Under the Licensed Haulage Emergency Support Scheme, a payment of €100 per week is available for eight weeks for every heavy goods vehicle over 3.5 tonnes that was listed on a road haulage operator's licence on 11 March.
So far, over €13m has been provided to over 2,800 operators.
"We know, however, that a significant number have not yet applied for the scheme," said Minister for Transport Eamon Ryan.
"We have extended the application period so that we can make every effort to contact these operators to allow them more time to apply."
Minister of State with special responsibility for haulage and logistics Hildegarde Naughton estimated that there are around 900 licensed haulage operators who have not yet applied for the scheme.
"My officials in the Department of Transport will now write to each operator at their registered address in order to afford them a final opportunity to make an application - the closing date for receipt of completed applications is therefore extended to the 6th of June 2022," she said.
The measure was one of a number announced by the Government in recent months to ease the burden of rising fuel prices in the wake of the Russian invasion of Ukraine.

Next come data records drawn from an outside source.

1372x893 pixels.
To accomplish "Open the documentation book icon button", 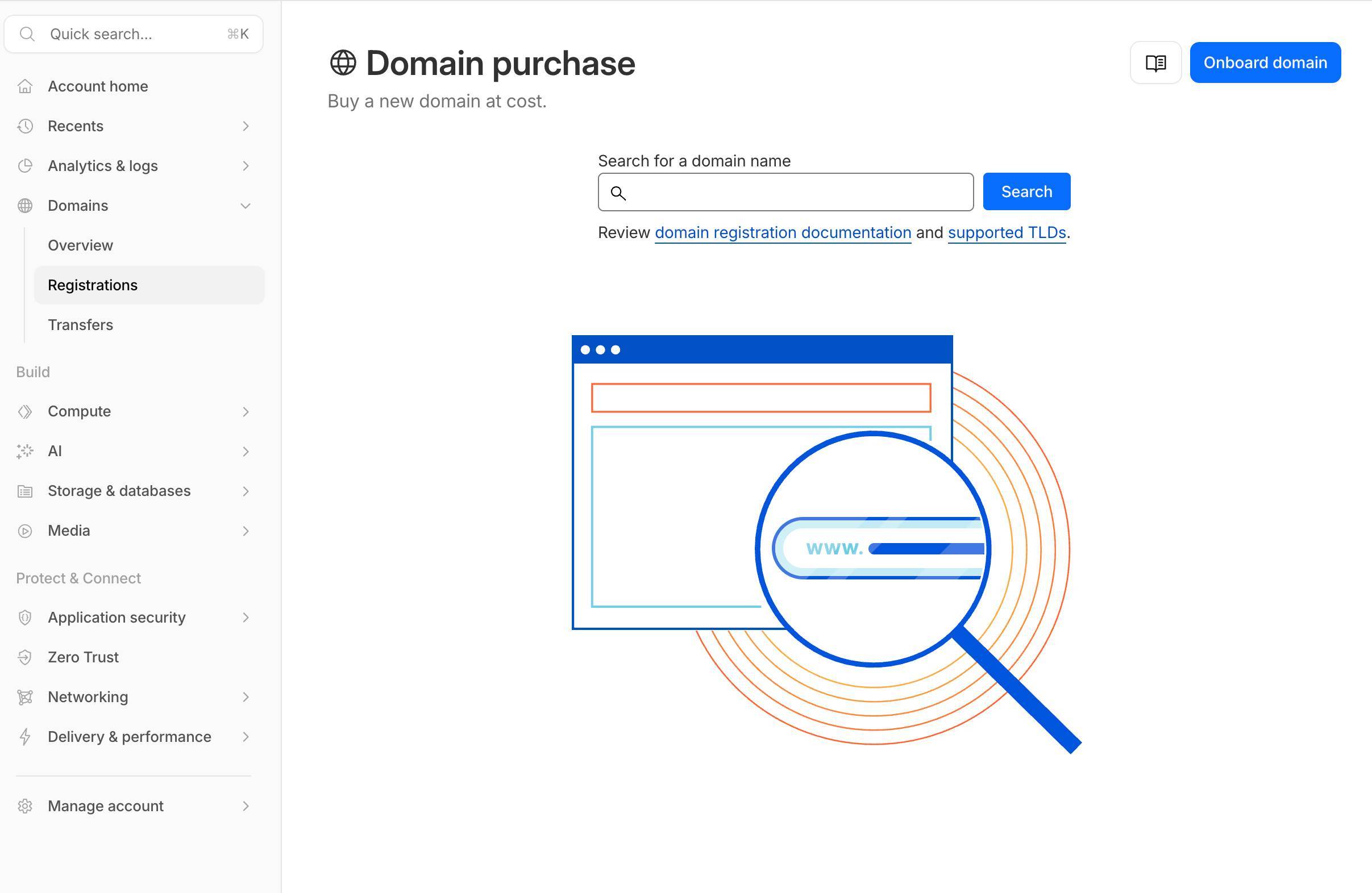I will pos(1155,63).
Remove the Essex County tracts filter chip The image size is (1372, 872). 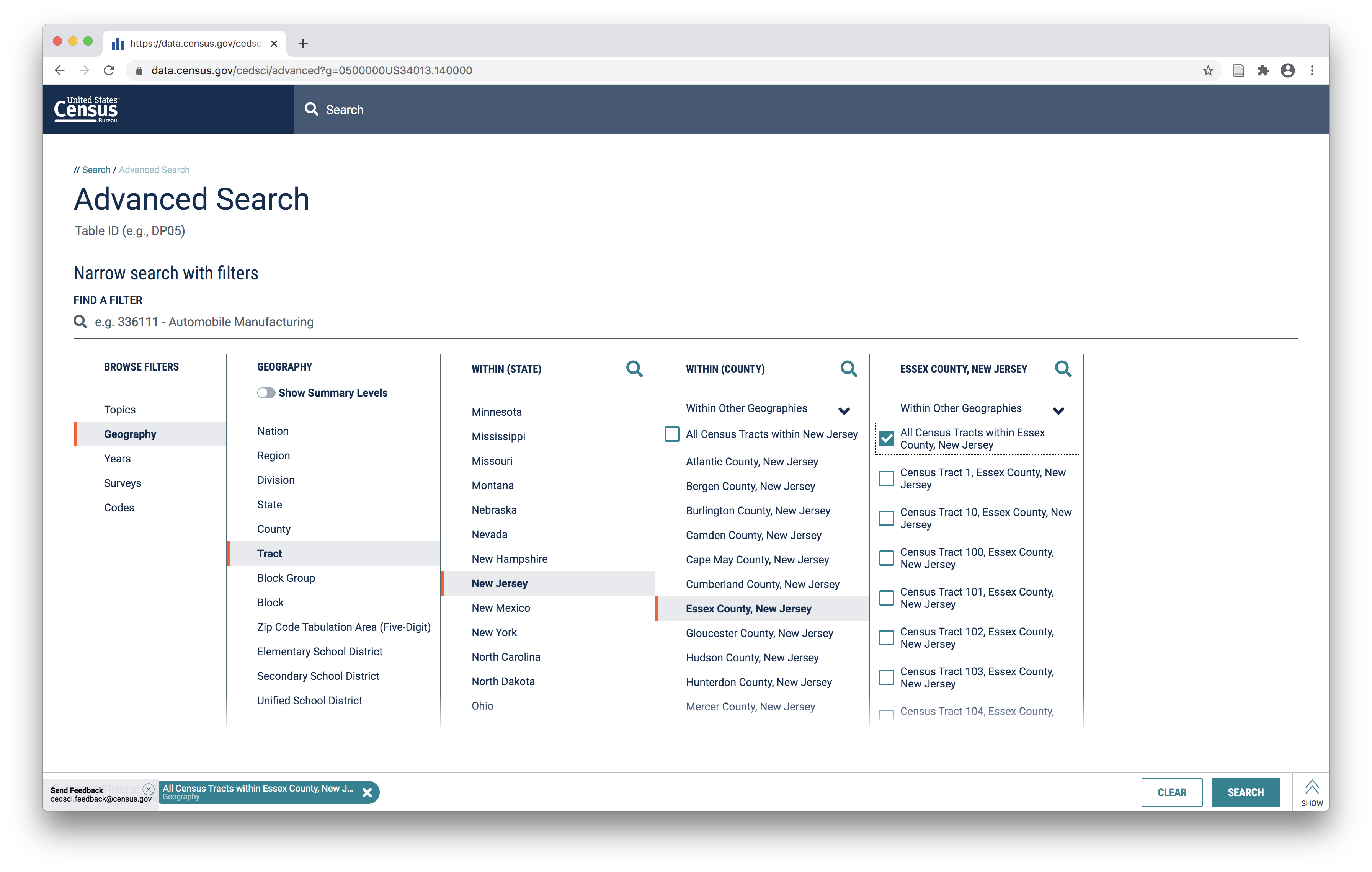pos(368,792)
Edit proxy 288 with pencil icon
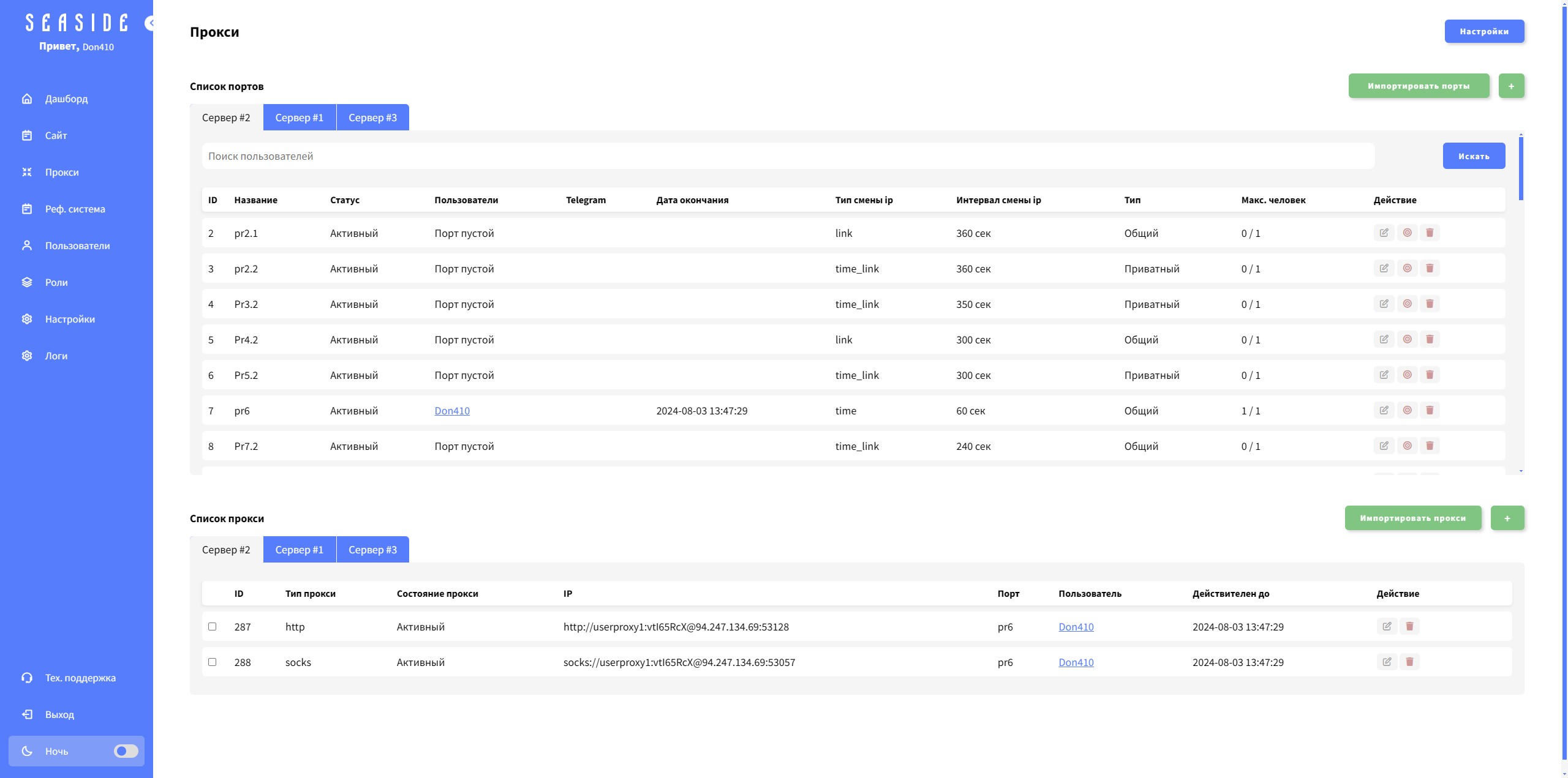 point(1387,662)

A Diesel Rebate Scheme is also available to licensed haulage while excise duty was reduced by 20 cent on petrol and 15 cent on diesel for all citizens and businesses. This has recently been extended out to Budget day.
Meanwhile, the chief executive of Fuels for Ireland has said the Government's fuel excise cut was neutralised the same day it was implemented, as it came in at a time when diesel was already rising on the wholesale market.
Kevin McPartland, speaking on RTÉ’s Today with Claire Byrne programme, outlined why consumers at some petrol stations around the country now face paying €2 per litre of diesel, despite excise cuts last month.
Diesel had already risen 22 cent per litre on the wholesale market at the time the cut was being implemented, and so on the day the reduction was implemented, it was "already neutralised", Mr McPartland said.
Since that time, he said, the situation in Ukraine has put greater pressure on European energy suppliers.
Prices per barrel, he said, had gone up "very significantly" since March, adding that wholesale prices would continue to rise steadily.
Independent TD for Wexford Verona Murphy said she was disappointed that the narrative had moved away from the Government having done everything that they can, which she said was not true.
There is "no will in Government to do more", she said. "In the morning, the Government could reduce the price of fuel by 15 cent a litre" by taking VAT off the excise costs, she added.
Asked what an acceptable price would be for a litre of petrol, Ms Murphy said €1 a litre.
"Fuel is the very commodity that effects everything, whether it's the food you put in your mouth, the shoes on your feet or clothes on your back, and inflation effects the cost of fuel. If we want to reduce the cost of living we have to tackle the cost of fuel. It's the only way," she stated.